[Start of section]

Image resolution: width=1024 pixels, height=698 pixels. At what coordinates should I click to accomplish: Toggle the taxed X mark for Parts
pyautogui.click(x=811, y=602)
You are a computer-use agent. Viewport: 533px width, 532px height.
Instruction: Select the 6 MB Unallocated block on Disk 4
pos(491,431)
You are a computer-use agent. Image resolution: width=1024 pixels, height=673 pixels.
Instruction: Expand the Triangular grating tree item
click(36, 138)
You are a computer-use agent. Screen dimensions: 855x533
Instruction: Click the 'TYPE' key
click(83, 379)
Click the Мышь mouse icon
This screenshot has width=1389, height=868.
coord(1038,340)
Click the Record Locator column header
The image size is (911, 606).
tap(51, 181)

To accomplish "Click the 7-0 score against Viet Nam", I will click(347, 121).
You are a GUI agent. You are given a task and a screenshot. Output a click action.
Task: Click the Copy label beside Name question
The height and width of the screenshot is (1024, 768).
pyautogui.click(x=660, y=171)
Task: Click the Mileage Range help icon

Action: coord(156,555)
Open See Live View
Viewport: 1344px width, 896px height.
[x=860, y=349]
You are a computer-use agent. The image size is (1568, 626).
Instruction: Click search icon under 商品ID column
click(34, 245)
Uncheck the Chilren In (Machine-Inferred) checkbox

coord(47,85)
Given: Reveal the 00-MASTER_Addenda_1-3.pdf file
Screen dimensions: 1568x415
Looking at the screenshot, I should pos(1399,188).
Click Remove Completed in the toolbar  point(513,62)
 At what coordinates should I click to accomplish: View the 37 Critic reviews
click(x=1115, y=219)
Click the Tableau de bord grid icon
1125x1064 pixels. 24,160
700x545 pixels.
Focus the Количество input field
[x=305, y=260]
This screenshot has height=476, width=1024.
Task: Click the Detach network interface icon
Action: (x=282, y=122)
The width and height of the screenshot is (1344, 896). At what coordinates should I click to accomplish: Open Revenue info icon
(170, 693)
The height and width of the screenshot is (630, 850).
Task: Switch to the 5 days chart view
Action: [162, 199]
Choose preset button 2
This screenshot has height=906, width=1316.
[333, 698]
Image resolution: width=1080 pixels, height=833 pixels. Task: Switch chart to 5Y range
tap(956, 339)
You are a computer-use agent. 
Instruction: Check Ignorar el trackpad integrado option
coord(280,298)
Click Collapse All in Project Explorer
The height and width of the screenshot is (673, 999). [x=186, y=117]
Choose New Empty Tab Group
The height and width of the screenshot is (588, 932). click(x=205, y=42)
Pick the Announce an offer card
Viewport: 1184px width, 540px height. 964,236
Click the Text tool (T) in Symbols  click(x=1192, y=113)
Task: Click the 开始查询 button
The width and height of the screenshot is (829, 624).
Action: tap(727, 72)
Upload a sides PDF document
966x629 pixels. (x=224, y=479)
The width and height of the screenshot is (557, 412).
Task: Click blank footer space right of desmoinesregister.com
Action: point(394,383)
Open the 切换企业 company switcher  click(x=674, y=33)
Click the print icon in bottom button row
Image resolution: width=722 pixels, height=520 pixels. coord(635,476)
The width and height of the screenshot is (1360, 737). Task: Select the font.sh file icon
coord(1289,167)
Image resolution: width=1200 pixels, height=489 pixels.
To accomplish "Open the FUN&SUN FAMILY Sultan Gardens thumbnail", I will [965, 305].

[End of section]

Working from the records above, tally the lines that contain "computer" and give only the total.

- Answer -
5